世間知らずの起業物語 その11
O&Mチームの大きな課題が解決できるタイミングに来ていた。
引き継いだチームを、ここまで立て直し、ひとつの形が出来上がってきた流れを途絶えさせてはいけないと僕は感じていたのだ。
O&Mチーム
O&Mチームは女性リーダーの竹山さんを筆頭に、大中さん、海林さんの3名体制である。そして僕がそのチームの責任者。
去年までは、山田がO&Mの責任者で、竹山さん、外咲さんの3名の女性チームであった。
そして、サポートでグループの建設会社の技術者である大口さん。
元大手ゼネコンの出身の方で、定年退職した後にグループの建設会社に主任技術者としてきていただいている方なのだが、その方を含めて、4名のチームであった。
去年(2018年)の前半は、山田と外咲さんの2名体制であったが、転職してきた竹山さんが、山田の部下であり、リーダーとしてO&Mチームに入った。
その後、しばらくして、外咲さんが退職することになった。
僕は知らなかったのだが、随分前から、山田に退職の意向を伝えてきていたが、受け入れられず、ズルズルと長い間、引き止められていたらしいとのことだった。
外咲さんの直属の上司が竹山さんに変わったタイミングで、外咲さんから竹山さんに相談があった。これまでずっと山田に退職のことを話してきていたが、受け入れられずにここまで来たのでどうしたらいいか?という内容だった。
そして、困った竹山さんから僕にその相談があったのだった。
不都合な退職
小さな会社だから、ということでもないが、小さな不満などが積み重なり、それが会社を辞めたくなる原因となる人は少なくない。ただ、それを早くキャッチアップし、会社としてどう対応するか?ということを真剣に考えることで、これまで対処してきたのだ。
だから、誰かが「辞めたい」という話があれば、僕の耳に必ず入り、そして、すぐに会社の課題として川上会長と協議し、トップダウンで対策をしてきていた。僕の部下が僕に辞めたい、と相談してきてもだ。もちろん、成果も上がっていないのに給料をあげて欲しい、というような要望は受け入れられないこともあったが。

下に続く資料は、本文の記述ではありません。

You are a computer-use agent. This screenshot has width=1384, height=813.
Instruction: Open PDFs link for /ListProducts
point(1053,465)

しかし、外咲さんのその意向は、ずっと闇に葬られてきたのだった。
だから、僕の耳に入ったタイミングでは、もう遅かった。
そして、僕に相談した竹山さんは、山田にこっぴどく怒られたらしい。
「どうして、佐藤さんに言うんだ?」と。
小さな会社なので、そこまで役職や上下関係が厳しいことはない。基本的にはだが。
しかも、役職的には、僕は山田より上である。
山田としては、自分だけ話を飛ばされた、と思ったのかもしれない。
しかし、山田の元部下である外咲さんが、山田に相談しても埒が明かないという相談を、上役の僕に伝えることで、竹山さんはそこまで怒られることになるとは思っていなかっただろう。

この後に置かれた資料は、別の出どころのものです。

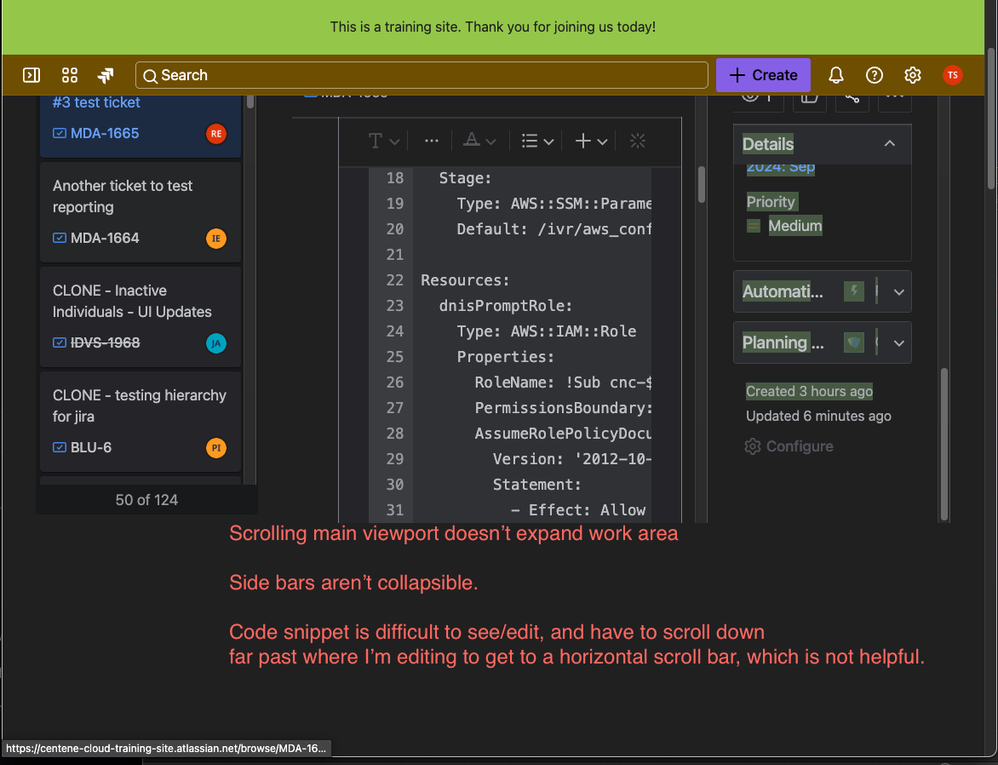998x765 pixels.
Task: Collapse the Details panel chevron
Action: click(x=889, y=143)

おかしなことではないと、僕も思っていたのだが、そう思わない山田だからこそ、外咲さんの件を隠蔽しつづけ、誰も気づかない状態で、ここまできてしまったのかもしれない。
こう言った体質が、会社のそこら中とは言わないが、僕が気づかないところで蔓延していたのは悲しいかな事実であった。

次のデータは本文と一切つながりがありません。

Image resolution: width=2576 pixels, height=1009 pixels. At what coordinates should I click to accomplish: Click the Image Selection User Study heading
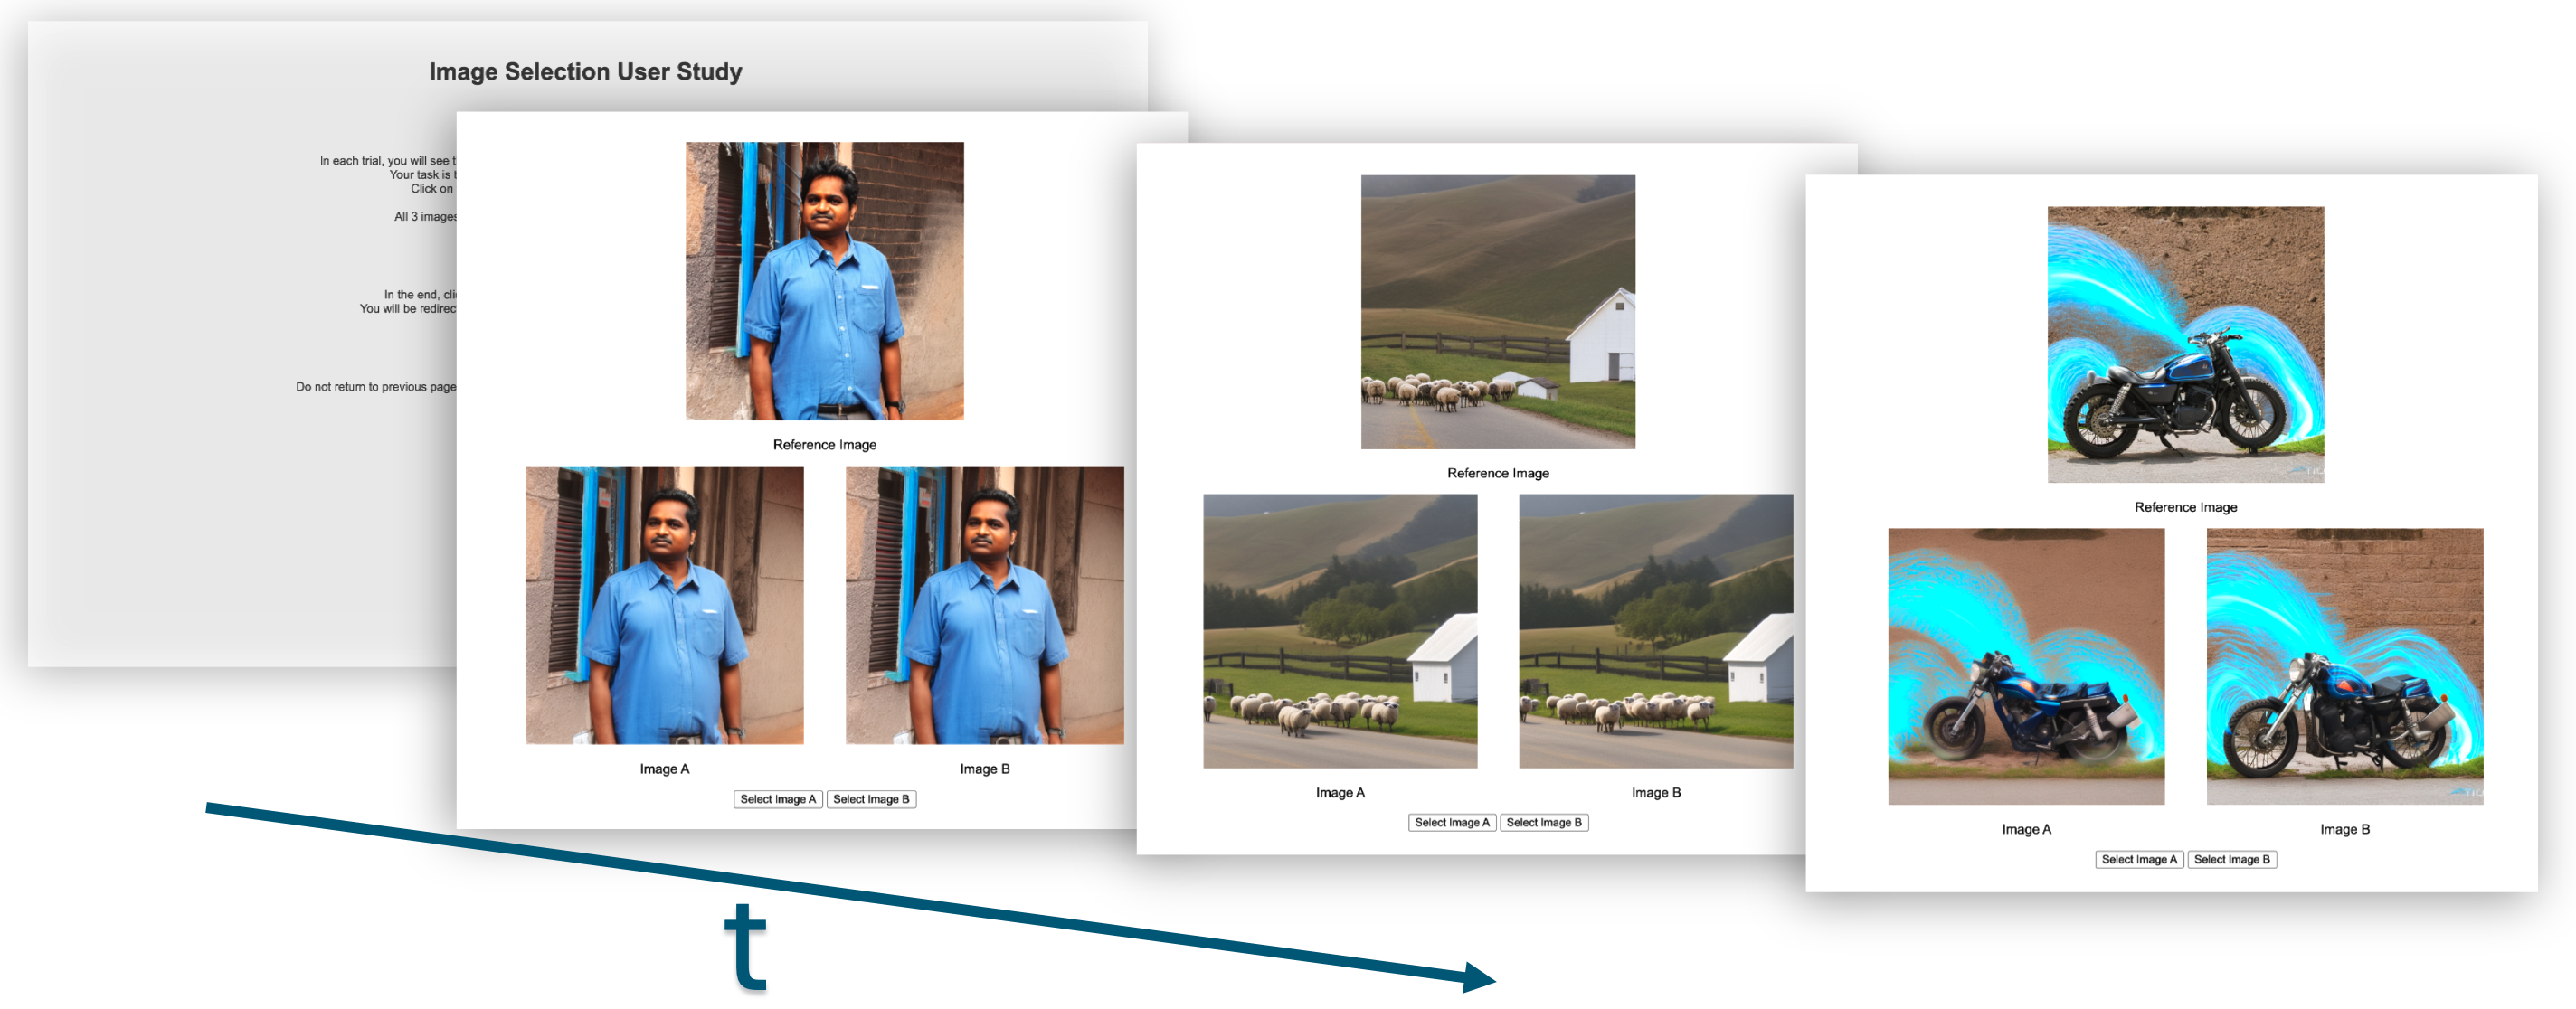coord(585,72)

その件があったから、と言うわけでもないが、外咲さんが退職してしばらくした後、ぼくが正式にO&Mの責任者となり、竹山さん、大中さん、海林さんの3名のチームが始動したのだった。
竹山さんは、電気関連の業務に携わっていたが、大中さん、海林さんの2名は全く畑違いの業種からの転職組であった。だから、最初はどうなるものか?と不安だらけであったが、半年間の頑張りが実り、しっかりと自分で考えて、対処できるよにまでなってきていた。
だからこそ、このまま、成長すべく、チームの地力を育てる環境を続けたかったのだ。
それが個人の成長と会社の成長につながることだと思っていた。
でも今振り返ると、それは僕だけの勝手な思いだったのかもしれない。
つづく
※この物語はフィクションです。